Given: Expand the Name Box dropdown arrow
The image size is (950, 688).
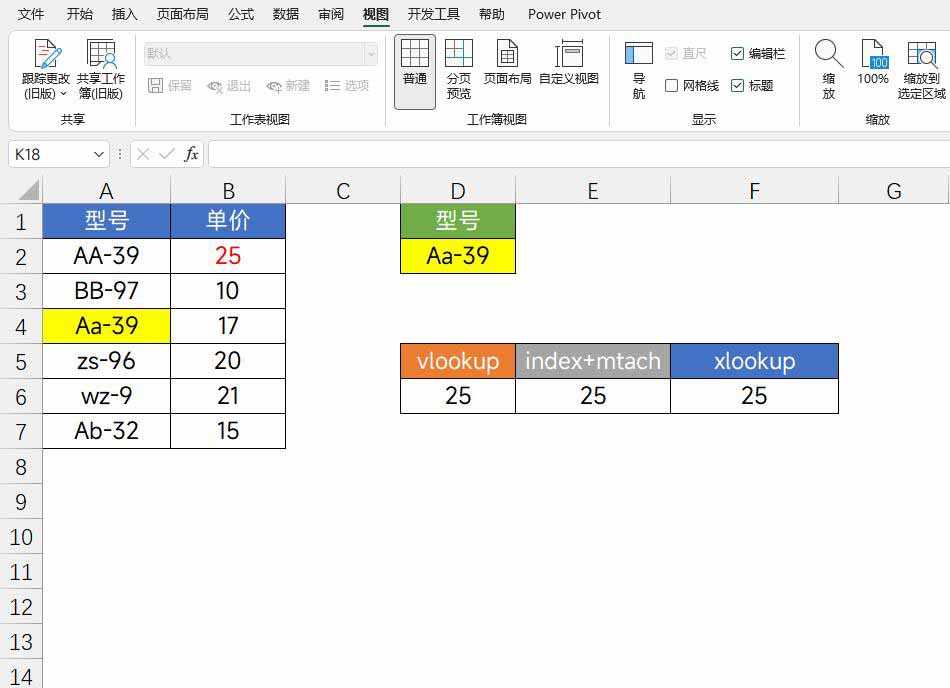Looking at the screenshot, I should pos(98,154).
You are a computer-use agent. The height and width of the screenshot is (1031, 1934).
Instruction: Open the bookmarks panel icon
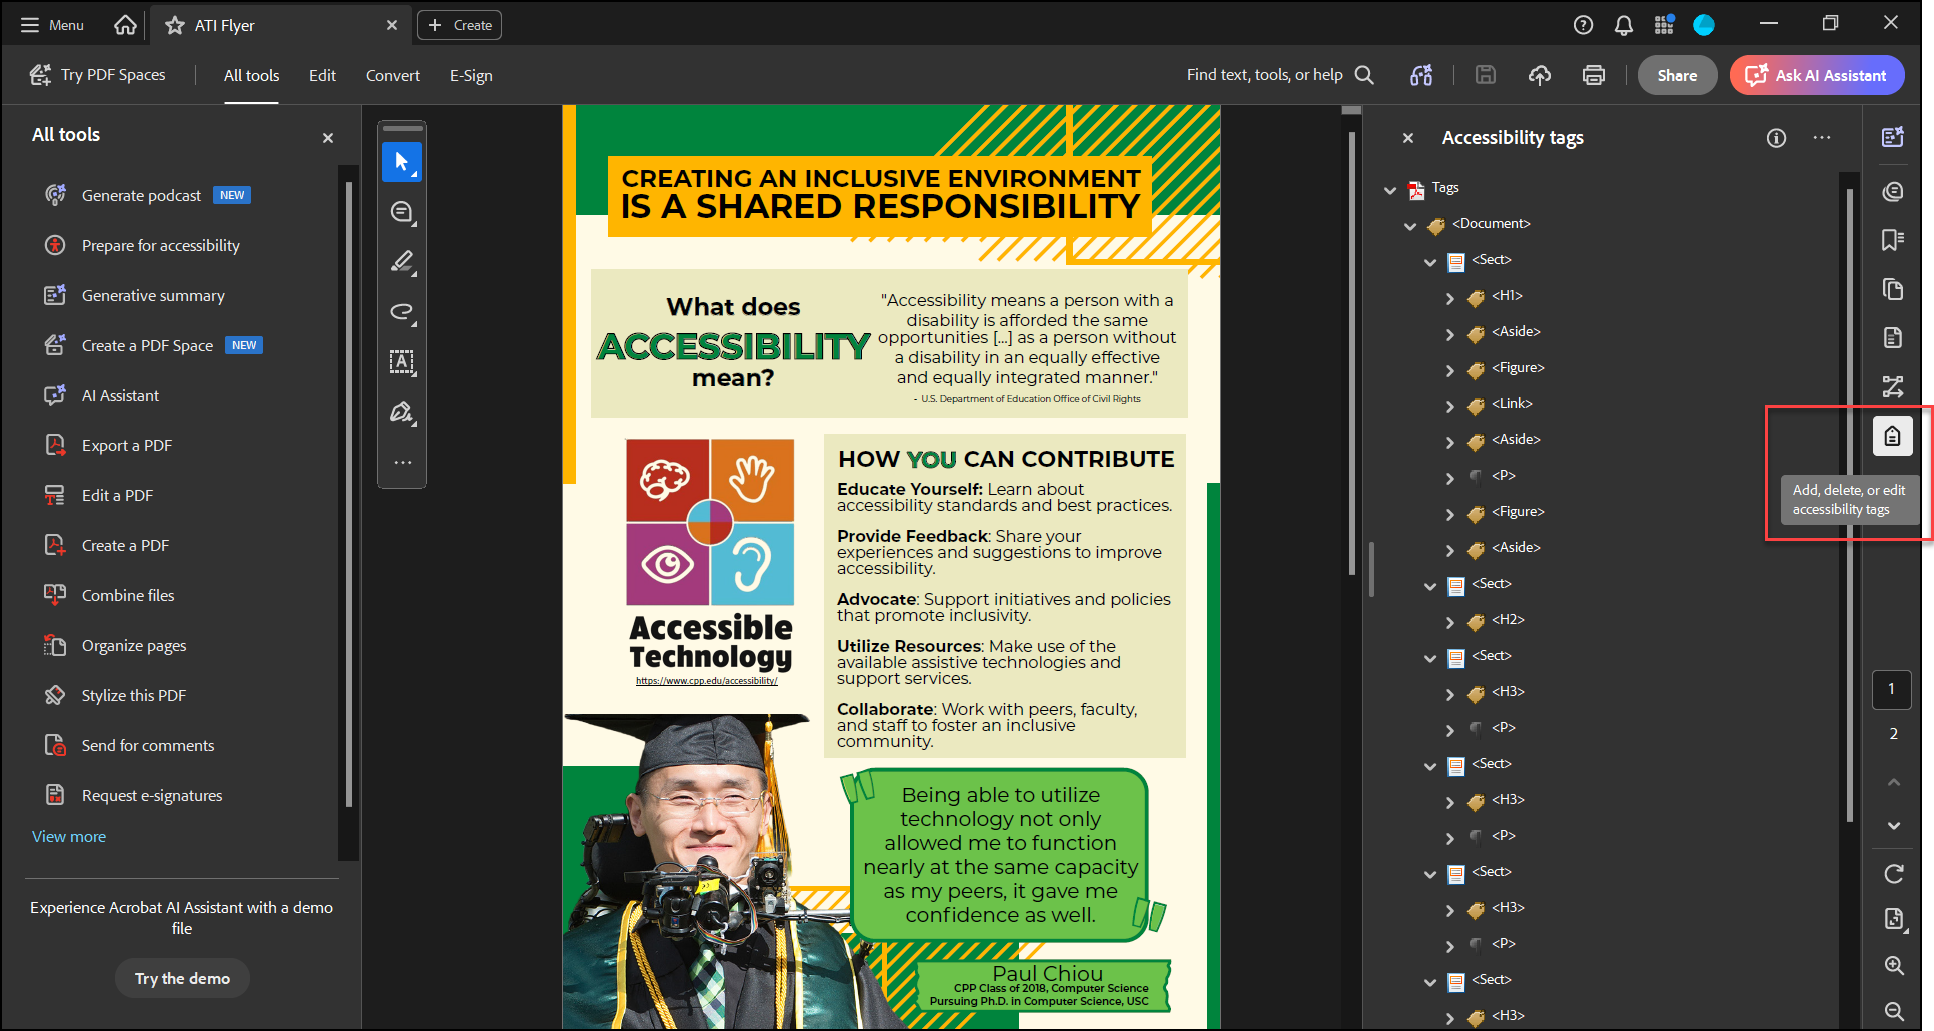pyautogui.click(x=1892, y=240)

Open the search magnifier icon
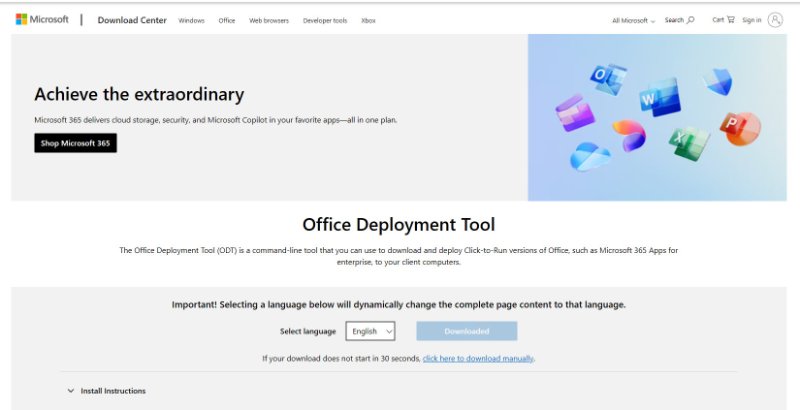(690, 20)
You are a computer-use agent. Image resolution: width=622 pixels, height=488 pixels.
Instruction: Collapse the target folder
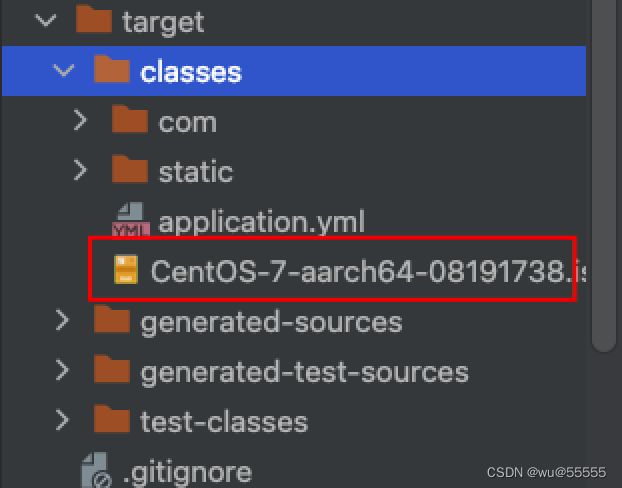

------------------------------------------------------------

WHAT YOU NEED TO DO: Without copying the pictures, transcribe the entries exactly.

RESPONSE TO THIS TASK:
Given: Expand the Name Box dropdown arrow
The image size is (950, 688).
Looking at the screenshot, I should pos(98,154).
You are a computer-use agent. The height and width of the screenshot is (1031, 1934).
Instruction: Open the bookmarks panel icon
pyautogui.click(x=1892, y=240)

Open the search magnifier icon
(690, 20)
You are a computer-use agent. Image resolution: width=622 pixels, height=488 pixels.
Instruction: Collapse the target folder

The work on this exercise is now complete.